Noodles to use in Pad Thai:
- Pad Thai is typically made with Rice Noodles, about 1/4 inch in width.
- They are also called Rice Stick!
- Always follow the directions on the rice noodle package. Some require soaking, some boiling like pasta. Cook until al dente.
How to cook Rice Noodles:
Follow the manufacturer’s instructions. Each package is different.
- If going for a vegan pad thai, make the vegan fish sauce recipe ahead, it’s actually quite good, and keeps for months.
- Make crispy tofu as the protein.
- Leave the egg out!
How to Garnish Pad Thai:
Pad Thai is typically garnished with fresh lime juice- so serve it up with lime wedges, bean sprouts, roasted peanuts (or try this amazing Peanut Chili Crunch!) scallions or Thai basil. Serve with sriracha or chili paste for extra heat.

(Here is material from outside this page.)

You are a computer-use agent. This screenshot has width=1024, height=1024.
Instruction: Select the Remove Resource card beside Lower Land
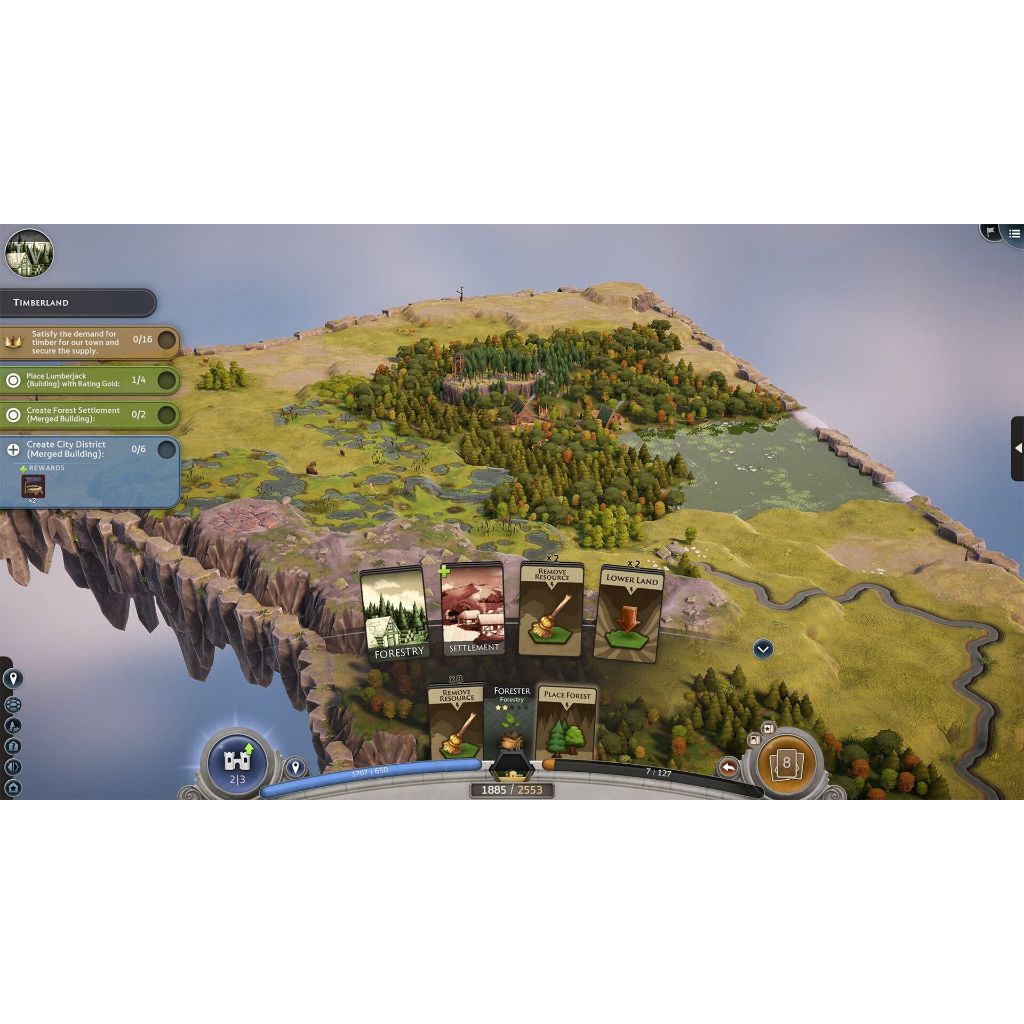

I hope you after you make this, you’ll think this is the best Pad Thai recipe you’ve ever made too! 😉 Haha! Let me know in the comments below! 🙂
PS. It is my hope that through cooking, we not only learn new ingredients and techniques but also learn more about the culture and people from which the food we make originates. Cooking can be a way of celebrating all our unique and beautiful differences. I’d like to believe expanding our repertoire in the kitchen can also expand our hearts.